Records for locating words and elements
======
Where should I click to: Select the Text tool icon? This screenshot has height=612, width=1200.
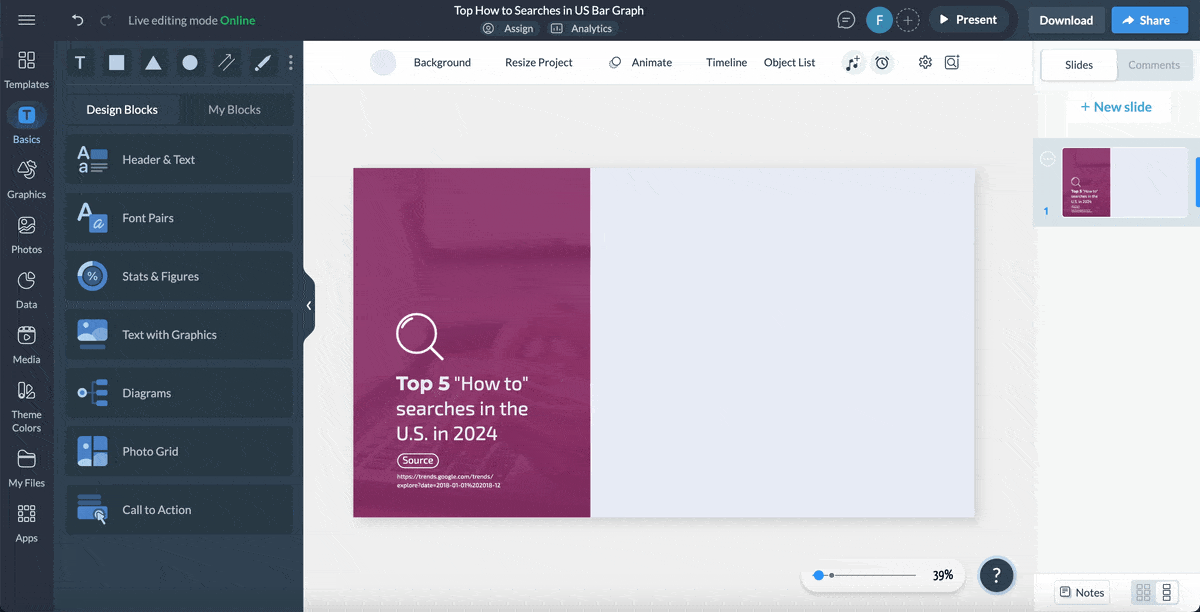click(x=80, y=63)
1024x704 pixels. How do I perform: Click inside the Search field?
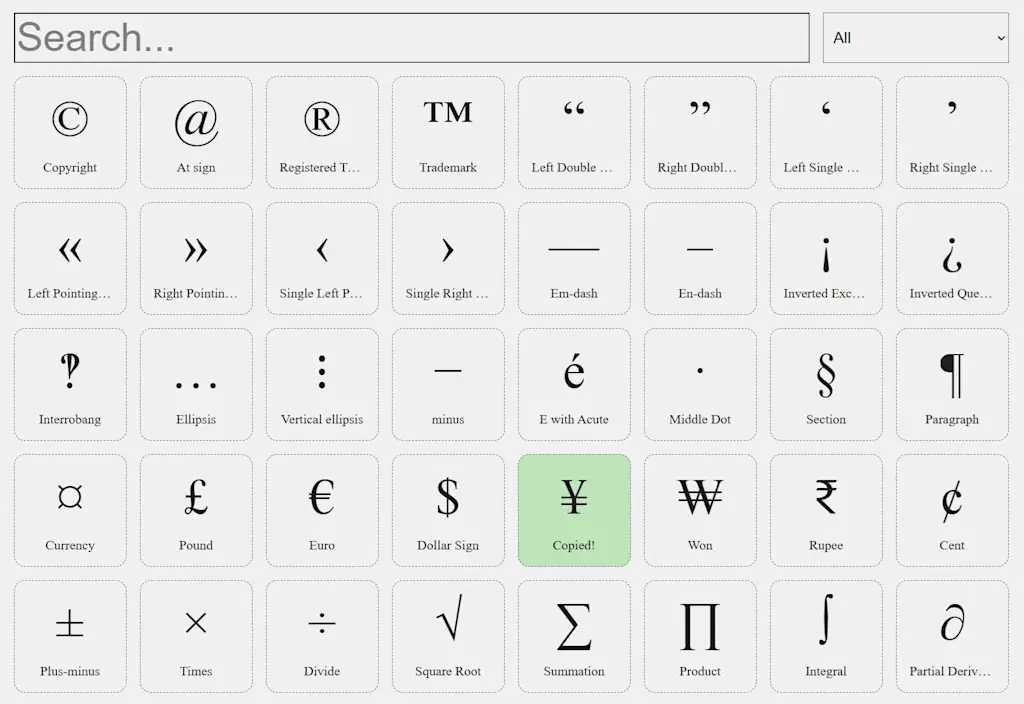(x=412, y=38)
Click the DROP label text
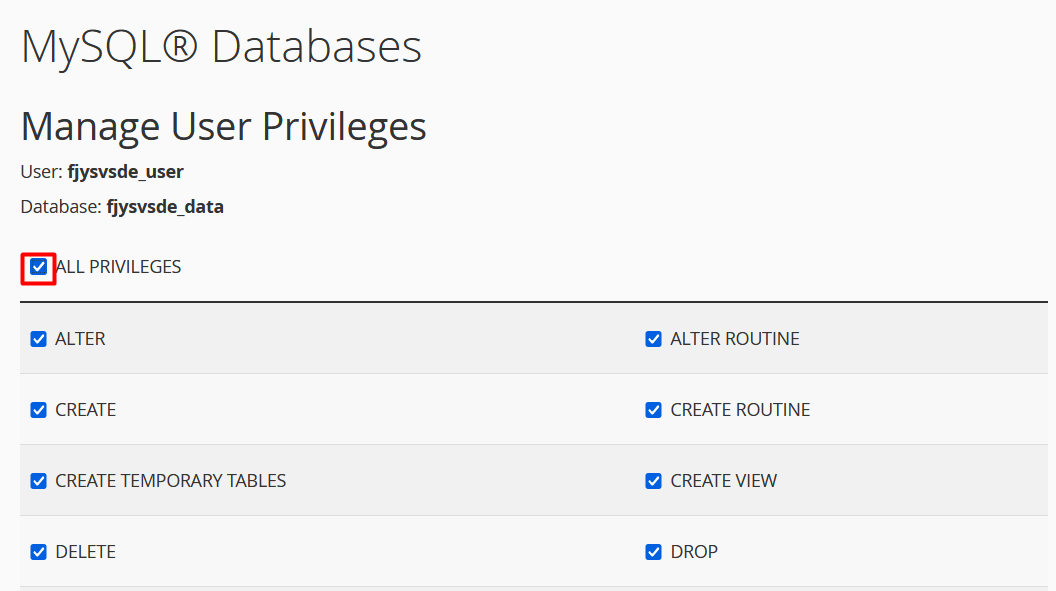 pyautogui.click(x=694, y=552)
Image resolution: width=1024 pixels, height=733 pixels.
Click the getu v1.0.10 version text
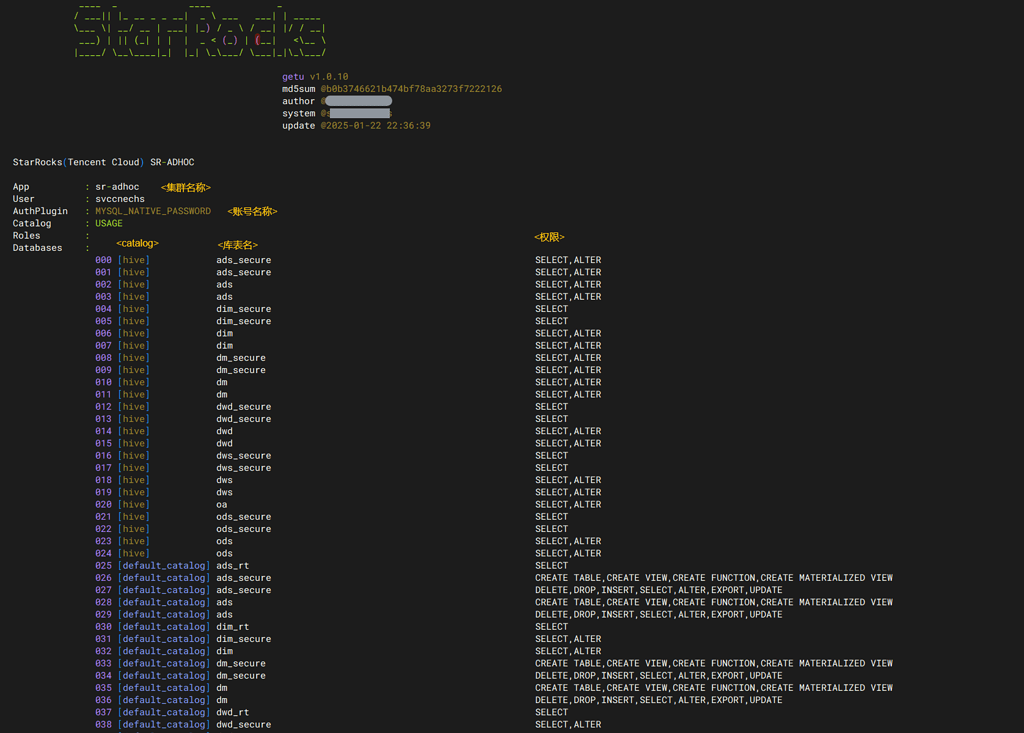[x=315, y=77]
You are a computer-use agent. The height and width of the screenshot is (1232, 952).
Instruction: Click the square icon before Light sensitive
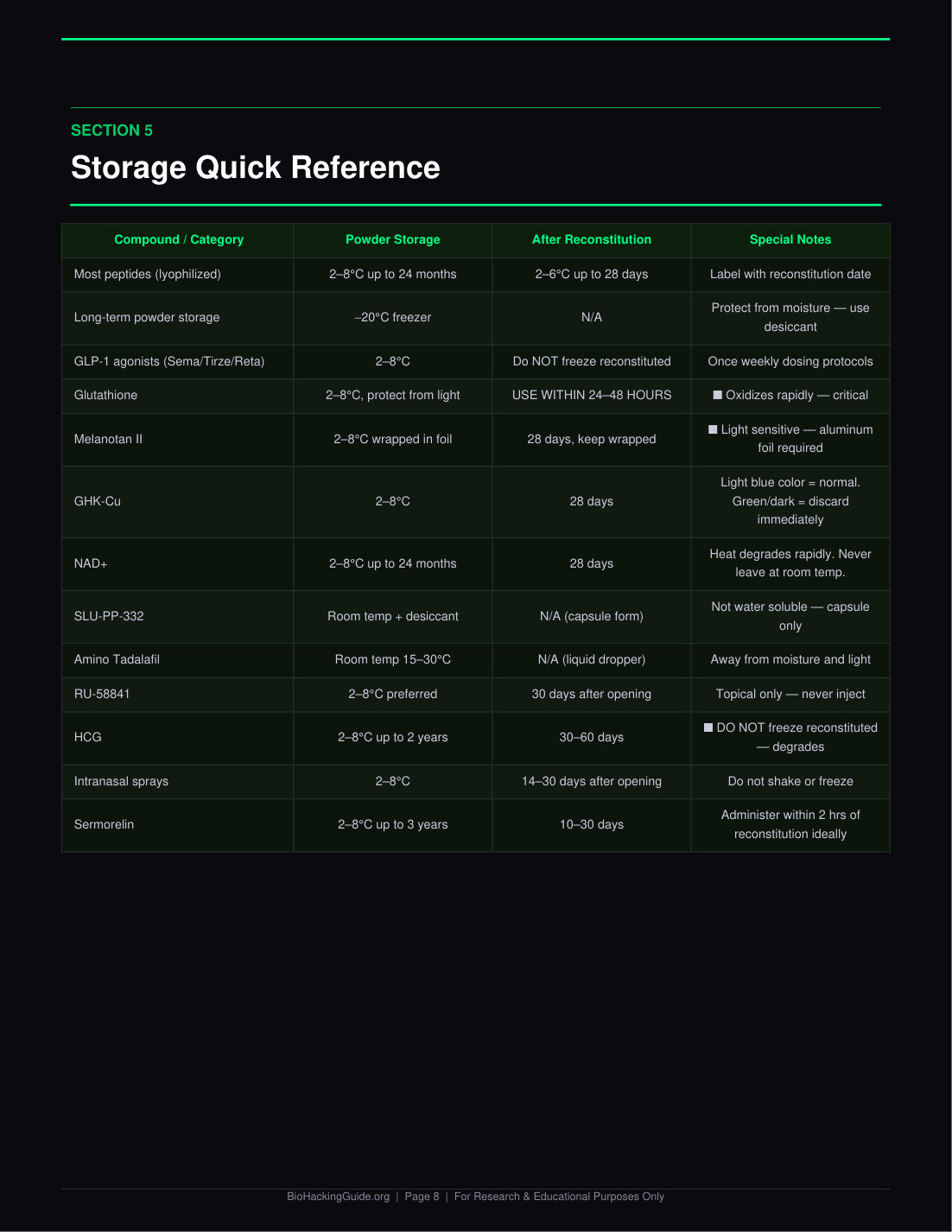[x=713, y=429]
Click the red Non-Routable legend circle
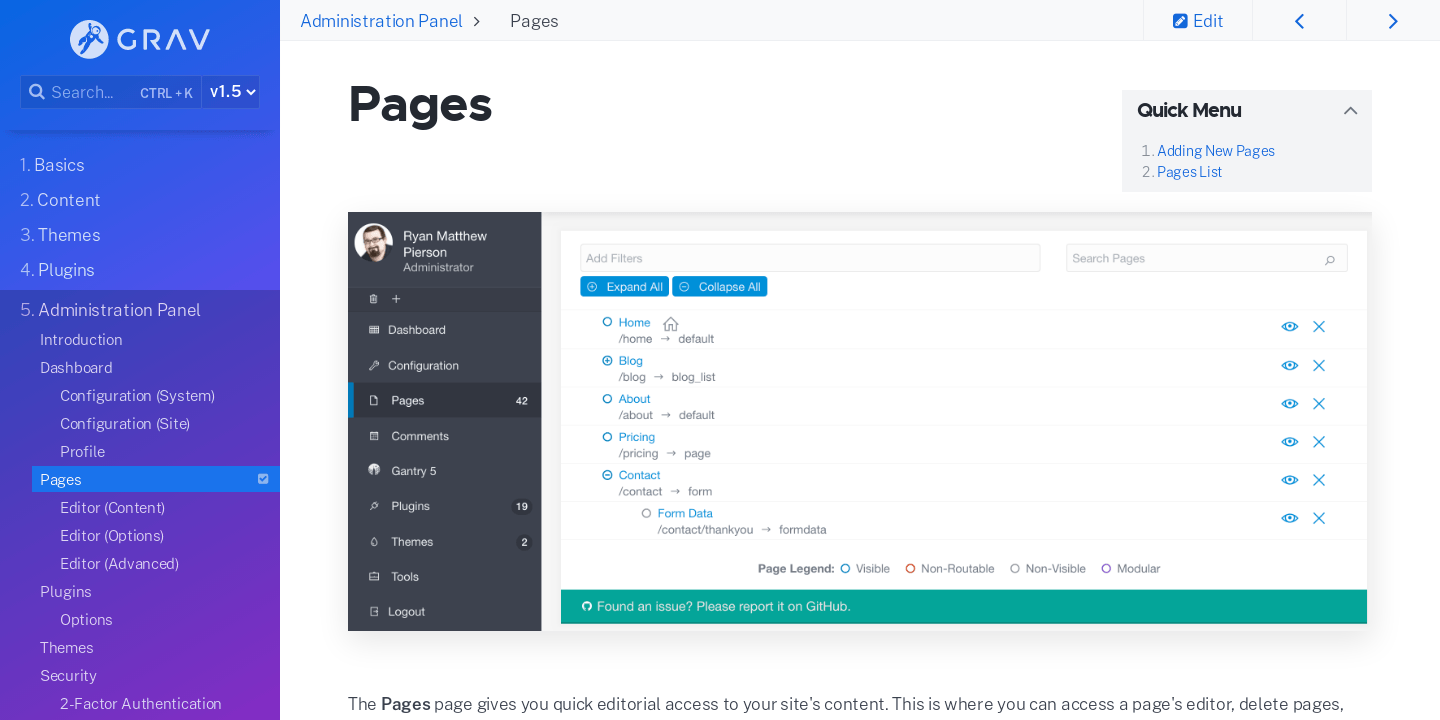This screenshot has height=720, width=1440. [x=910, y=568]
======
Can you copy out the whole listing above word for word, leaving out the pictures?

Where should I click to: Select the Text tool icon? This screenshot has height=612, width=1200.
click(x=80, y=63)
1024x704 pixels. How do I perform: Click inside the Search field?
(x=412, y=38)
Click the DROP label text
 pyautogui.click(x=694, y=552)
Image resolution: width=1024 pixels, height=733 pixels.
Click the getu v1.0.10 version text
[x=315, y=77]
You are a computer-use agent. The height and width of the screenshot is (1232, 952).
Instruction: Click the square icon before Light sensitive
[x=713, y=429]
Click the red Non-Routable legend circle
This screenshot has height=720, width=1440. [x=910, y=568]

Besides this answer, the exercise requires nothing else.